==== Exercise materials ====
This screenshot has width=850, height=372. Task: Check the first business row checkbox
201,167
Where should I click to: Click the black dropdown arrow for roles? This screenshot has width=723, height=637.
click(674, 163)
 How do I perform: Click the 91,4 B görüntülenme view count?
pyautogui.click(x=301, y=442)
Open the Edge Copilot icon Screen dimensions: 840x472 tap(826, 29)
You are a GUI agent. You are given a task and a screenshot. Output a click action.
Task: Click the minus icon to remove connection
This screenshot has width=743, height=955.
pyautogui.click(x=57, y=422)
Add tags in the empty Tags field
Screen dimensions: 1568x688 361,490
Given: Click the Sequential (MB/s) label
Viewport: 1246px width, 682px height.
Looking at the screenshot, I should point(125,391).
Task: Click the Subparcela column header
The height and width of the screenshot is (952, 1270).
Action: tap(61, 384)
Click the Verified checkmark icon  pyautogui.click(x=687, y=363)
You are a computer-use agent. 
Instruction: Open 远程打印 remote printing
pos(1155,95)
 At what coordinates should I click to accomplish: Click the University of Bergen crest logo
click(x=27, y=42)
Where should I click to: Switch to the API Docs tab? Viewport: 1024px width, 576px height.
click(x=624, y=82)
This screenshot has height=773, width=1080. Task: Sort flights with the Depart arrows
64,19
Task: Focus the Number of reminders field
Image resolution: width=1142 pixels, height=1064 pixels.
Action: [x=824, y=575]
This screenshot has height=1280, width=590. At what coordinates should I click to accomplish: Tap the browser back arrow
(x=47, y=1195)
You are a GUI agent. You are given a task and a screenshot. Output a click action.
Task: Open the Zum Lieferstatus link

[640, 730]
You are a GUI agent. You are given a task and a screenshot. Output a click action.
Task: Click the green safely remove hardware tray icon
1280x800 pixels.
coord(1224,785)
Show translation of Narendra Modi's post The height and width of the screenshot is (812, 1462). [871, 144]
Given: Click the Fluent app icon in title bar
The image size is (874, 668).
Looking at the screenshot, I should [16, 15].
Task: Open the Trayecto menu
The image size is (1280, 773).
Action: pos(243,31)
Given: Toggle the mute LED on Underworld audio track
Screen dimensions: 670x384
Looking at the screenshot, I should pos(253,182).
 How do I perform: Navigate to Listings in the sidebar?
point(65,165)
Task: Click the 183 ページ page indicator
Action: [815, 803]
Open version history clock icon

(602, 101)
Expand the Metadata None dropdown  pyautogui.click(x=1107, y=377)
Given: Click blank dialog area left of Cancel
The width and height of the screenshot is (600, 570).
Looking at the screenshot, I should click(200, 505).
====
Work to complete:
Edit the rows above by changing every "This screenshot has" to "The screenshot has", and leave all other text untouched.

Complete output:
The screenshot has width=850, height=372. Task: Check the first business row checkbox
201,167
Where should I click to: Click the black dropdown arrow for roles? The screenshot has width=723, height=637.
click(674, 163)
 How do I perform: Click the 91,4 B görüntülenme view count?
pyautogui.click(x=301, y=442)
Open the Edge Copilot icon Screen dimensions: 840x472 tap(826, 29)
You are a GUI agent. You are given a task and a screenshot. Output a click action.
Task: Click the minus icon to remove connection
The screenshot has width=743, height=955.
pyautogui.click(x=57, y=422)
Add tags in the empty Tags field
Screen dimensions: 1568x688 361,490
Given: Click the Sequential (MB/s) label
Viewport: 1246px width, 682px height.
Looking at the screenshot, I should point(125,391).
Task: Click the Subparcela column header
The height and width of the screenshot is (952, 1270).
Action: tap(61, 384)
Click the Verified checkmark icon  pyautogui.click(x=687, y=363)
You are a computer-use agent. 
Instruction: Open 远程打印 remote printing
pos(1155,95)
 At what coordinates should I click to accomplish: Click the University of Bergen crest logo
click(x=27, y=42)
Where should I click to: Switch to the API Docs tab? Viewport: 1024px width, 576px height.
click(x=624, y=82)
The screenshot has height=773, width=1080. Task: Sort flights with the Depart arrows
64,19
Task: Focus the Number of reminders field
Image resolution: width=1142 pixels, height=1064 pixels.
Action: [x=824, y=575]
The screenshot has height=1280, width=590. At what coordinates should I click to accomplish: Tap the browser back arrow
(x=47, y=1195)
You are a GUI agent. You are given a task and a screenshot. Output a click action.
Task: Open the Zum Lieferstatus link

[640, 730]
You are a GUI agent. You are given a task and a screenshot. Output a click action.
Task: Click the green safely remove hardware tray icon
1280x800 pixels.
coord(1224,785)
Show translation of Narendra Modi's post The height and width of the screenshot is (812, 1462). [871, 144]
Given: Click the Fluent app icon in title bar
The image size is (874, 668).
Looking at the screenshot, I should [16, 15].
Task: Open the Trayecto menu
The image size is (1280, 773).
Action: pos(243,31)
Given: Toggle the mute LED on Underworld audio track
Screen dimensions: 670x384
Looking at the screenshot, I should pos(253,182).
 How do I perform: Navigate to Listings in the sidebar?
point(65,165)
Task: Click the 183 ページ page indicator
Action: [815, 803]
Open version history clock icon

(602, 101)
Expand the Metadata None dropdown  pyautogui.click(x=1107, y=377)
Given: Click blank dialog area left of Cancel
The width and height of the screenshot is (600, 570).
Looking at the screenshot, I should click(200, 505).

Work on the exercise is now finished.